YOUR ASSIGNMENT:
Search term "Open": please show all lines in the listing that contain it.

RECORDS PROVIDED:
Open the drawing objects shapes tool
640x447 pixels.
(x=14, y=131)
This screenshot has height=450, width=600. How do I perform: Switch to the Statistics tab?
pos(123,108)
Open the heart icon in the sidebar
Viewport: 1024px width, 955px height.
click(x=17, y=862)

==

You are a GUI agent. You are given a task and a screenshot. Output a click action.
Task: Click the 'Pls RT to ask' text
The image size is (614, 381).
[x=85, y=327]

SOLUTION TO THE EXERCISE:
Open the drawing objects shapes tool
Open the heart icon in the sidebar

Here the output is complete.